The objective of this work is to figure out ways to sustain and improve involvement in rural emergency response throughout New Zealand.

The Government aims to continue supporting and strengthening rural emergency response services in accordance with the vision of “Roadside to Bedside” – that patients receive the “right care in the right place in the right time from the right person”.

Travel and accommodation assistance

It's imperative that all New Zealanders have access to timely, quality healthcare, no matter where they live. Under the current “Travel and Accommodation Assistance Schemes”, many rural New Zealanders have missed out on assistance in accessing specialist services.

At the Rural GP Network Conference in Auckland earlier this year I announced $36 million of funding annually to help people access publicly funded specialist services outside their area, when referred by a publicly funded specialist.

This will go a long way to addressing these anomalies and providing greater access. About 30,000 people nationwide get assistance under the current travel and accommodation policy and that figure is set to exceed 100,000 under the new scheme. Many of these people will be from rural areas.

The new policy, which standardises assistance across the country and provides greater consistency, will take effect on January first. Health PAC will administer all claims, which means that claimants will have one point of contact and will be reimbursed within a few days.

It's a really exciting policy, and it was one I was very proud to oversee and announce. Let's hope the uptake is good and it has the impact we want.

After-Hours Care

New Zealanders have relatively good access to after-hours primary health care. But it's very clear that one model of after-hours service delivery does not suit all.

Some rural providers serve communities that are located close enough to larger centres for them to participate in large co-operative rosters or contribute to other after-hours service models.

But other providers serve communities too far from larger towns for this to happen.

Workforce teams in rural communities are usually smaller in size and after-hours responsibilities can become onerous. This can impact on workforce recruitment and retention. Reasonable roster and workforce retention funding was designed to respond to these issues and as I said, a review of this funding is underway to ensure it's getting where it's needed most.

Changes in after-hours service delivery to enable more effective services have in many cases resulted in rural people needing to travel further to access services. This can be a problem for some rural people without ready access to private transport. Where this problem arises, some PHOs are using “Services to Improve Access”, or SIA funding to solve transport problems and improve access to after-hours services.
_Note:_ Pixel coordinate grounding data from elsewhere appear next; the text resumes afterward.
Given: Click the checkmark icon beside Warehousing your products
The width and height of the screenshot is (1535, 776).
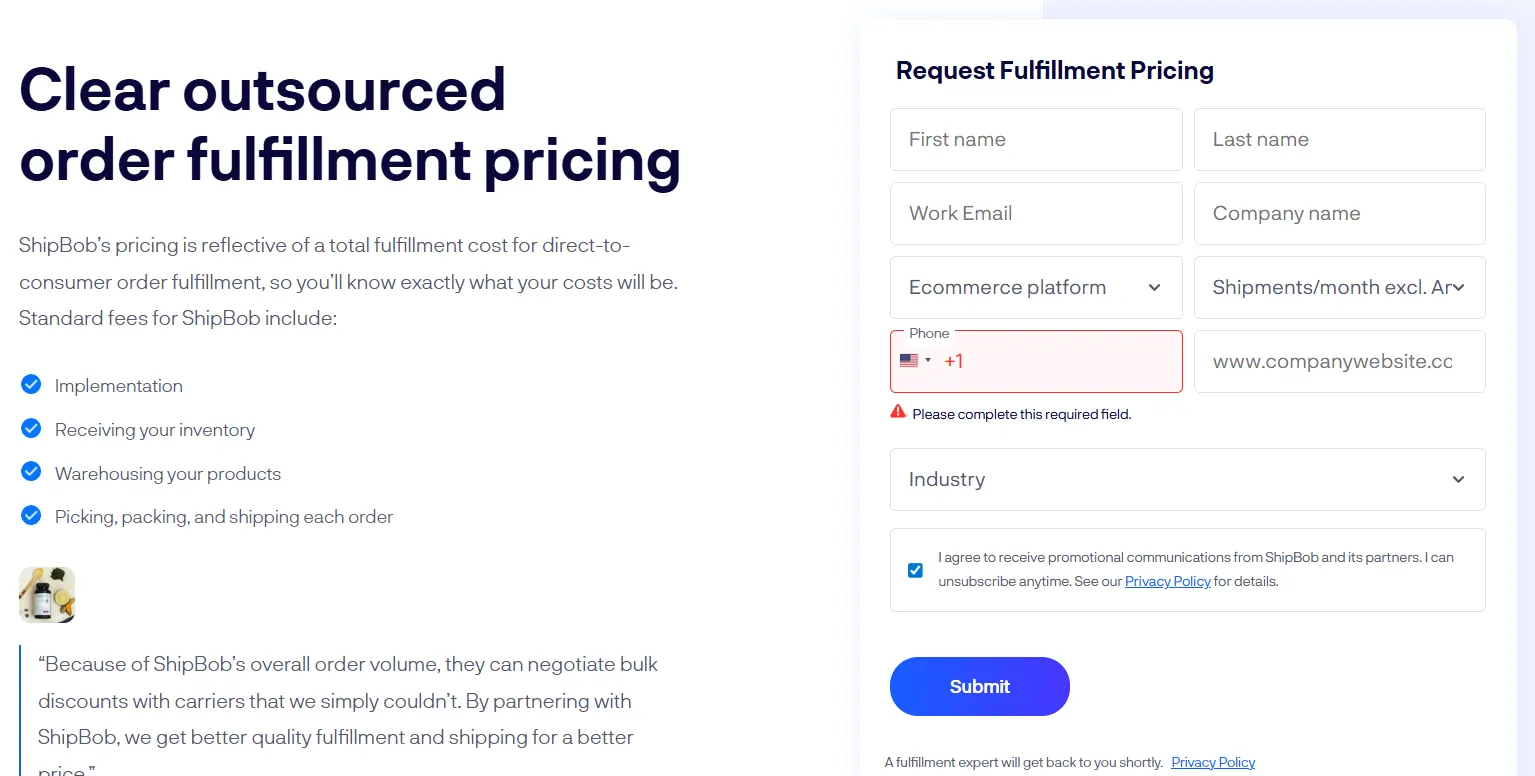Looking at the screenshot, I should coord(30,471).
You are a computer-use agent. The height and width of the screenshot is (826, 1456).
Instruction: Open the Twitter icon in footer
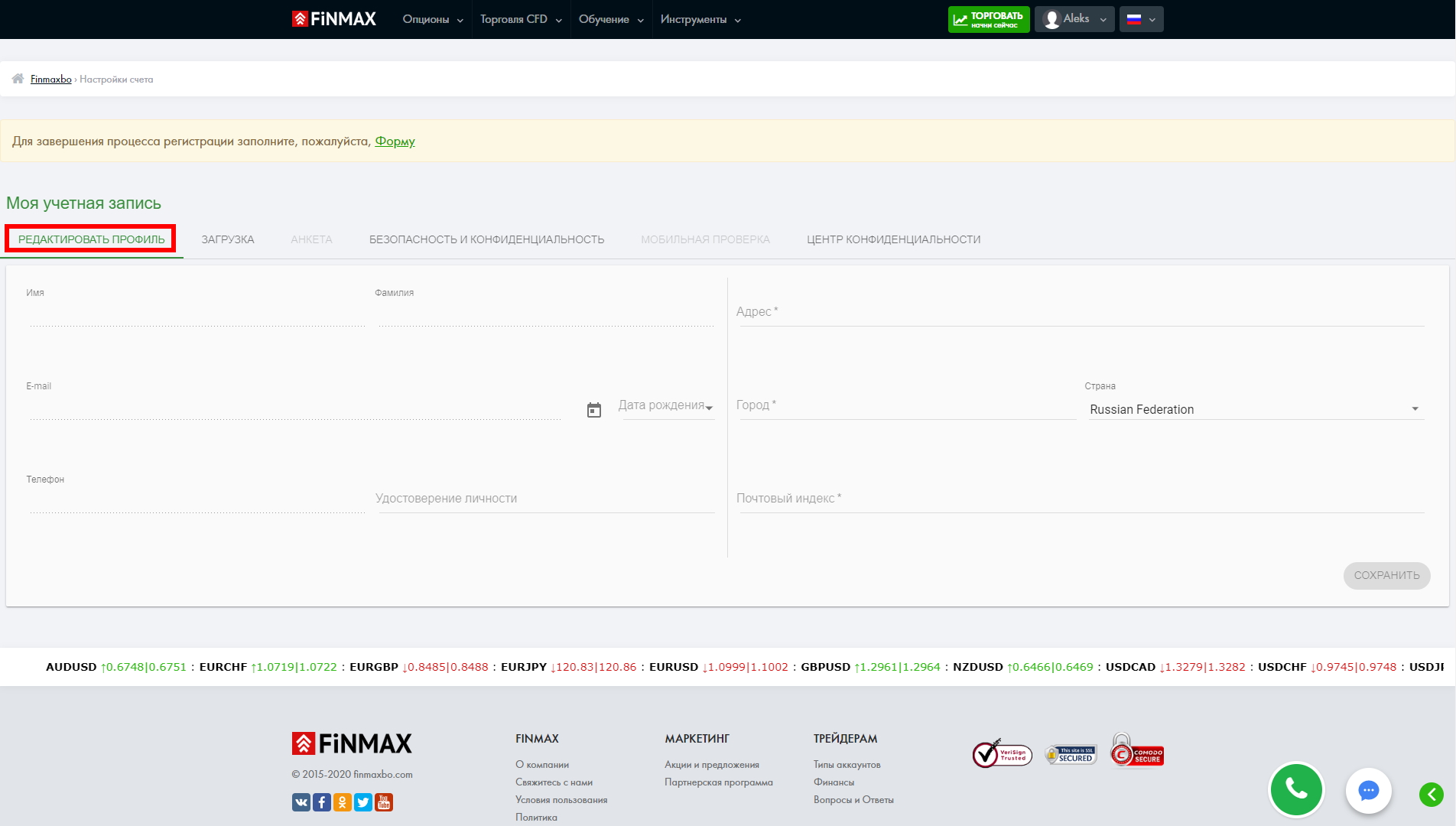click(x=363, y=802)
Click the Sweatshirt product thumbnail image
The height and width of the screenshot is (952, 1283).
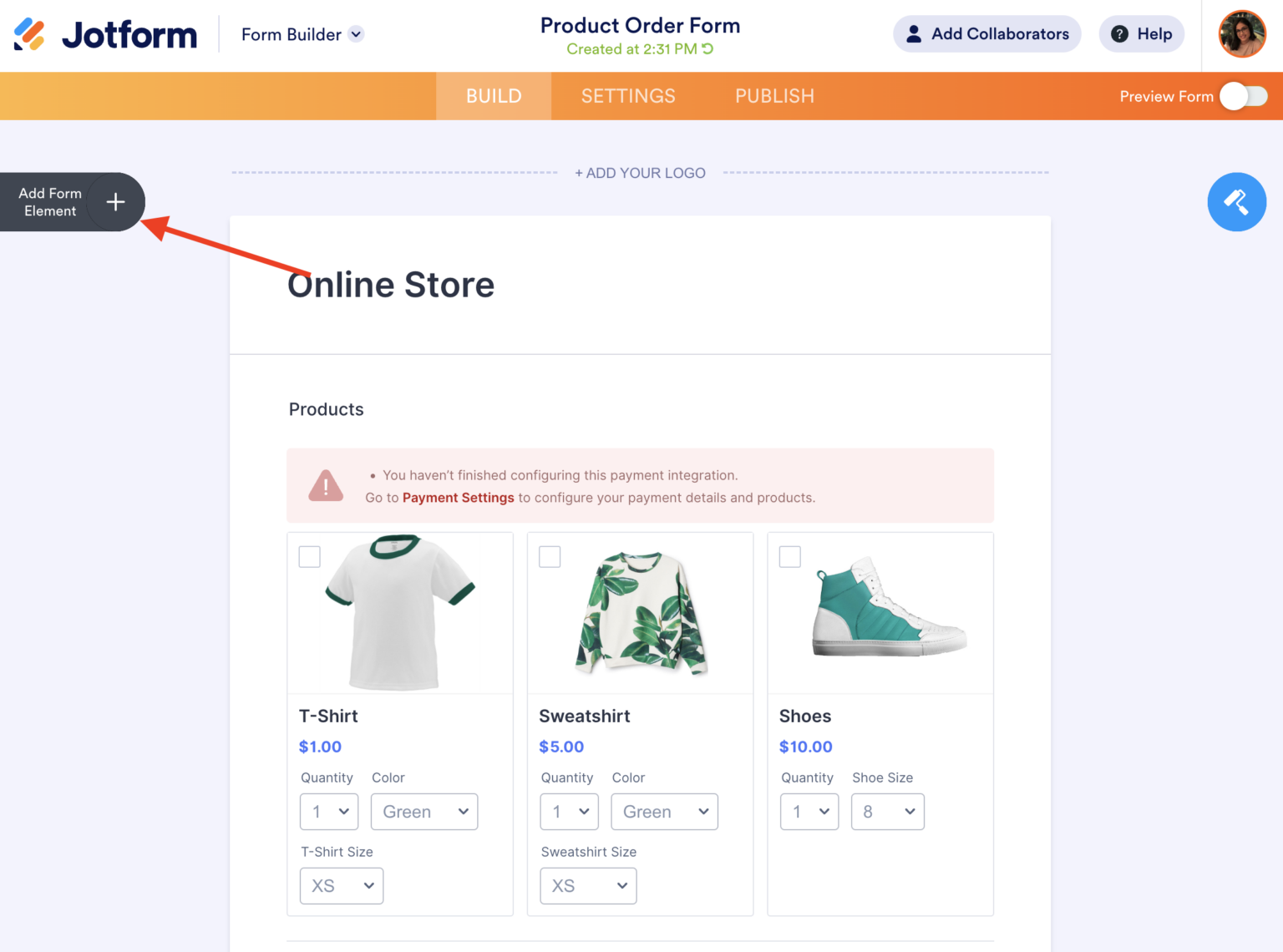[640, 612]
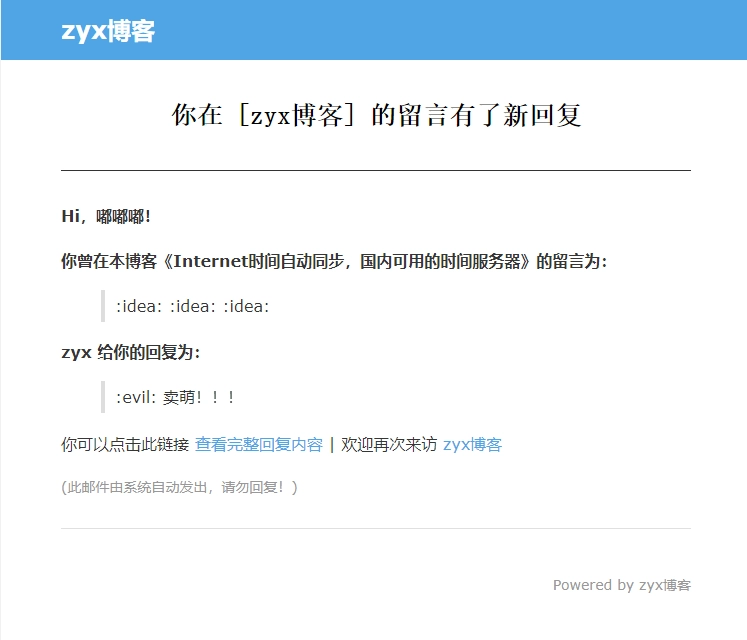Click the 你可以点击此链接 text
Image resolution: width=747 pixels, height=640 pixels.
tap(125, 445)
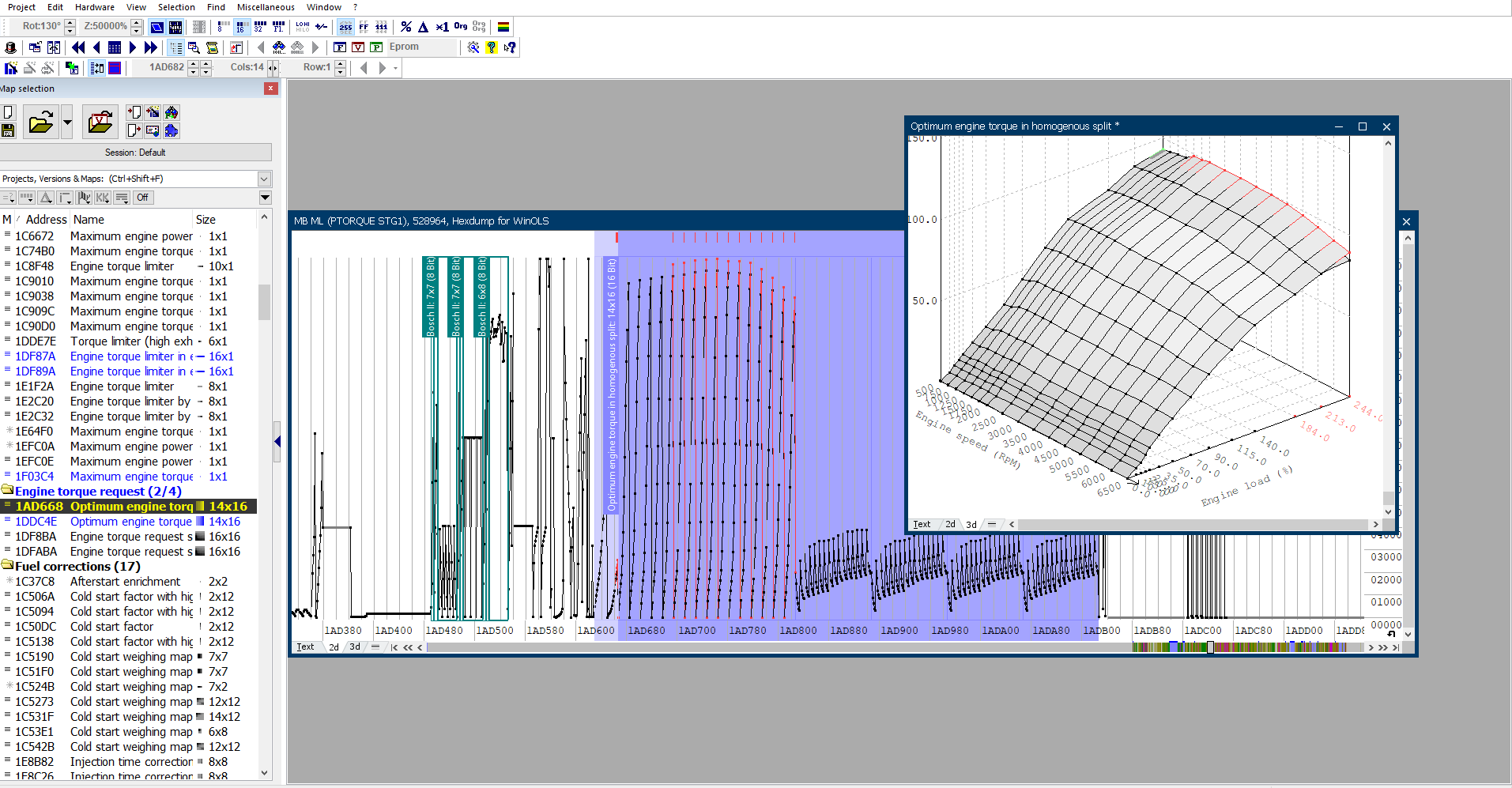Toggle the 16-bit data width mode
The image size is (1512, 788).
click(x=241, y=27)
Local government /Health sector co-operation

The final points I want to make this morning are about the potential for local authorities, councils and health providers to work more closely for the benefit of their communities.

Councils have always played a major role in health. Water quality, sewage disposal, rubbish collection, housing regulations, town planning, food and hygiene inspection - all of these activities contribute significantly to the health of communities. In fact, they're more significant contributors at the population level than health services themselves.

As local authority representatives, you have a uniquely informed perspective on these broader health determinants. I’d like to see you working closer together with the new Primary Health Organisations. It’s that wider perspective that we in Health need to encourage.

I want to acknowledge all of you who've already made those links with local PHOs. In my experience, rural communities have an advantage, in that they have to work together in order to survive.

There are inspiring examples of local communities working together - campaigns to save local hospitals spring to mind.

Thank you again for coming today and for the chance to talk. I look forward to the rest of the morning. I'll now hand over to Dr Jim Primrose, the Ministry of Health's Chief Advisor General Practice to give you more detail about what's happening with PHOs.